-- Provided data follows --
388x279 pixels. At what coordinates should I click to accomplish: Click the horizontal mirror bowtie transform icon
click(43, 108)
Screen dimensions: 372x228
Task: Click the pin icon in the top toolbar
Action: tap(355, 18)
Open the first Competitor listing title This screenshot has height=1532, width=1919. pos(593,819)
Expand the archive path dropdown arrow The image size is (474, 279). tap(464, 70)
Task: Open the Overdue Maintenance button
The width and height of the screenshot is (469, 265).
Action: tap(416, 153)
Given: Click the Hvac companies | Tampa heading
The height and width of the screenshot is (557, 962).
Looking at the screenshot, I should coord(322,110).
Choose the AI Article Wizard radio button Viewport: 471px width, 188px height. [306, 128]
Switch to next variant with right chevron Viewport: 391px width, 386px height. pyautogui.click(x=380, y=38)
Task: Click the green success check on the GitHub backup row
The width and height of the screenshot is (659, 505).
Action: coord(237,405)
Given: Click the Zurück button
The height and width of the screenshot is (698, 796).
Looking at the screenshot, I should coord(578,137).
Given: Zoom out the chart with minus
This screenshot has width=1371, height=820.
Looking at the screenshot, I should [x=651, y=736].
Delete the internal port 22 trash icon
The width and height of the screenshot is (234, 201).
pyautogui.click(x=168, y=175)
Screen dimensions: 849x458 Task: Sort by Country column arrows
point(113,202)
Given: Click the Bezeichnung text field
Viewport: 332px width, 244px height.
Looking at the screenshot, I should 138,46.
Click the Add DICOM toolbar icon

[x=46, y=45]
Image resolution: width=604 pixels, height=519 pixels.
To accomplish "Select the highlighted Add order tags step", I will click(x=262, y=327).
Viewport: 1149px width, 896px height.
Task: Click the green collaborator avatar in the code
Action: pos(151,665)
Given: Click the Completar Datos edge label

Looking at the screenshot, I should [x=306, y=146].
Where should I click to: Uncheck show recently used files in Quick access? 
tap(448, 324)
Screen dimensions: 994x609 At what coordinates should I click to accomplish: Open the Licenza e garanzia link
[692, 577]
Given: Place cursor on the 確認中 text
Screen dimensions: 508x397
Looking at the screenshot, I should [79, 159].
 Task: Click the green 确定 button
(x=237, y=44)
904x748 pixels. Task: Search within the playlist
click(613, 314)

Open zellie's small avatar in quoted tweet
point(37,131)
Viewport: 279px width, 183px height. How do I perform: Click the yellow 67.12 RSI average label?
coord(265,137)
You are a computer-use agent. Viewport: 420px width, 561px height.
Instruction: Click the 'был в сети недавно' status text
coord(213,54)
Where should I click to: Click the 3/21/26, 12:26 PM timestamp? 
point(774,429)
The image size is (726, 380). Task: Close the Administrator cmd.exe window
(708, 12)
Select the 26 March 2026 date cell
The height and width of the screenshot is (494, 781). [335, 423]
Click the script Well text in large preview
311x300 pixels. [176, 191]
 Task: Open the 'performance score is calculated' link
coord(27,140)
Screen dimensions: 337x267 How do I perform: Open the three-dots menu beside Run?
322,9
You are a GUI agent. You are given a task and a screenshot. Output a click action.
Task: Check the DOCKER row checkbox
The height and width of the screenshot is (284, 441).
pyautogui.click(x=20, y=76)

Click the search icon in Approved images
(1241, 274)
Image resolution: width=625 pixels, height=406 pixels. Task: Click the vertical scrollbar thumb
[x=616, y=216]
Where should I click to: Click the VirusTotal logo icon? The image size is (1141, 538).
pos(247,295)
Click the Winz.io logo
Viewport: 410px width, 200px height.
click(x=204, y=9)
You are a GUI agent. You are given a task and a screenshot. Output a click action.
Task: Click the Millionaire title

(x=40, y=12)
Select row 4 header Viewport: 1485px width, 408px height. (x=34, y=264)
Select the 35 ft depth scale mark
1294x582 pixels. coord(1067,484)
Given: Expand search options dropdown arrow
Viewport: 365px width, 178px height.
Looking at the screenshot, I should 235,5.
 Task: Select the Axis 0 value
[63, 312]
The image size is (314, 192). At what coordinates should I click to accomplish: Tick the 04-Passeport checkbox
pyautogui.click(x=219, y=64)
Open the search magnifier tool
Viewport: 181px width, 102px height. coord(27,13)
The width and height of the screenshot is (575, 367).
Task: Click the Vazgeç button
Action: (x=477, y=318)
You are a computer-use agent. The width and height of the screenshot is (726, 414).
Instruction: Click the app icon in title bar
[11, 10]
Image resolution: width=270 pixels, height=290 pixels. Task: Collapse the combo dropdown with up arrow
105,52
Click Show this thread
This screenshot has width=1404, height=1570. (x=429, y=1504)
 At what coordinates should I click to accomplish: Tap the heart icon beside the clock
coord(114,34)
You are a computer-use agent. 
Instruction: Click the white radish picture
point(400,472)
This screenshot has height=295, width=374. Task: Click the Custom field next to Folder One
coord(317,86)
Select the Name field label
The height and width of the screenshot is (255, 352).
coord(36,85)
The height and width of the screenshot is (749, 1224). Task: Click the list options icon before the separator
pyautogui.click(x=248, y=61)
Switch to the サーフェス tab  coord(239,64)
-- Provided data concluded --
A precise copy of all the records is needed.

388x279 pixels. At what coordinates should I click to accomplish: Click the horizontal mirror bowtie transform icon
click(43, 108)
Screen dimensions: 372x228
Task: Click the pin icon in the top toolbar
Action: tap(355, 18)
Open the first Competitor listing title This screenshot has height=1532, width=1919. pos(593,819)
Expand the archive path dropdown arrow The image size is (474, 279). tap(464, 70)
Task: Open the Overdue Maintenance button
The width and height of the screenshot is (469, 265).
Action: tap(416, 153)
Given: Click the Hvac companies | Tampa heading
The height and width of the screenshot is (557, 962).
Looking at the screenshot, I should coord(322,110).
Choose the AI Article Wizard radio button Viewport: 471px width, 188px height. [306, 128]
Switch to next variant with right chevron Viewport: 391px width, 386px height. pyautogui.click(x=380, y=38)
Task: Click the green success check on the GitHub backup row
The width and height of the screenshot is (659, 505).
Action: coord(237,405)
Given: Click the Zurück button
The height and width of the screenshot is (698, 796).
Looking at the screenshot, I should coord(578,137).
Given: Zoom out the chart with minus
This screenshot has width=1371, height=820.
Looking at the screenshot, I should [x=651, y=736].
Delete the internal port 22 trash icon
The width and height of the screenshot is (234, 201).
pyautogui.click(x=168, y=175)
Screen dimensions: 849x458 Task: Sort by Country column arrows
point(113,202)
Given: Click the Bezeichnung text field
Viewport: 332px width, 244px height.
Looking at the screenshot, I should 138,46.
Click the Add DICOM toolbar icon

[x=46, y=45]
Image resolution: width=604 pixels, height=519 pixels.
To accomplish "Select the highlighted Add order tags step", I will click(x=262, y=327).
Viewport: 1149px width, 896px height.
Task: Click the green collaborator avatar in the code
Action: pos(151,665)
Given: Click the Completar Datos edge label

Looking at the screenshot, I should [x=306, y=146].
Where should I click to: Uncheck show recently used files in Quick access? 
tap(448, 324)
Screen dimensions: 994x609 At what coordinates should I click to accomplish: Open the Licenza e garanzia link
[692, 577]
Given: Place cursor on the 確認中 text
Screen dimensions: 508x397
Looking at the screenshot, I should [79, 159].
 Task: Click the green 确定 button
(x=237, y=44)
904x748 pixels. Task: Search within the playlist
click(613, 314)

Open zellie's small avatar in quoted tweet
point(37,131)
Viewport: 279px width, 183px height. How do I perform: Click the yellow 67.12 RSI average label?
coord(265,137)
You are a computer-use agent. Viewport: 420px width, 561px height.
Instruction: Click the 'был в сети недавно' status text
coord(213,54)
Where should I click to: Click the 3/21/26, 12:26 PM timestamp? 
point(774,429)
The image size is (726, 380). Task: Close the Administrator cmd.exe window
(708, 12)
Select the 26 March 2026 date cell
The height and width of the screenshot is (494, 781). [335, 423]
Click the script Well text in large preview
311x300 pixels. [176, 191]
 Task: Open the 'performance score is calculated' link
coord(27,140)
Screen dimensions: 337x267 How do I perform: Open the three-dots menu beside Run?
322,9
You are a GUI agent. You are given a task and a screenshot. Output a click action.
Task: Check the DOCKER row checkbox
The height and width of the screenshot is (284, 441).
pyautogui.click(x=20, y=76)

Click the search icon in Approved images
(1241, 274)
Image resolution: width=625 pixels, height=406 pixels. Task: Click the vertical scrollbar thumb
[x=616, y=216]
Where should I click to: Click the VirusTotal logo icon? The image size is (1141, 538).
pos(247,295)
Click the Winz.io logo
Viewport: 410px width, 200px height.
click(x=204, y=9)
You are a GUI agent. You are given a task and a screenshot. Output a click action.
Task: Click the Millionaire title

(x=40, y=12)
Select row 4 header Viewport: 1485px width, 408px height. (x=34, y=264)
Select the 35 ft depth scale mark
1294x582 pixels. coord(1067,484)
Given: Expand search options dropdown arrow
Viewport: 365px width, 178px height.
Looking at the screenshot, I should 235,5.
 Task: Select the Axis 0 value
[63, 312]
The image size is (314, 192). At what coordinates should I click to accomplish: Tick the 04-Passeport checkbox
pyautogui.click(x=219, y=64)
Open the search magnifier tool
Viewport: 181px width, 102px height. coord(27,13)
The width and height of the screenshot is (575, 367).
Task: Click the Vazgeç button
Action: (x=477, y=318)
You are a computer-use agent. The width and height of the screenshot is (726, 414).
Instruction: Click the app icon in title bar
[11, 10]
Image resolution: width=270 pixels, height=290 pixels. Task: Collapse the combo dropdown with up arrow
105,52
Click Show this thread
This screenshot has width=1404, height=1570. (x=429, y=1504)
 At what coordinates should I click to accomplish: Tap the heart icon beside the clock
coord(114,34)
You are a computer-use agent. 
Instruction: Click the white radish picture
point(400,472)
This screenshot has height=295, width=374. Task: Click the Custom field next to Folder One
coord(317,86)
Select the Name field label
The height and width of the screenshot is (255, 352).
coord(36,85)
The height and width of the screenshot is (749, 1224). Task: Click the list options icon before the separator
pyautogui.click(x=248, y=61)
Switch to the サーフェス tab  coord(239,64)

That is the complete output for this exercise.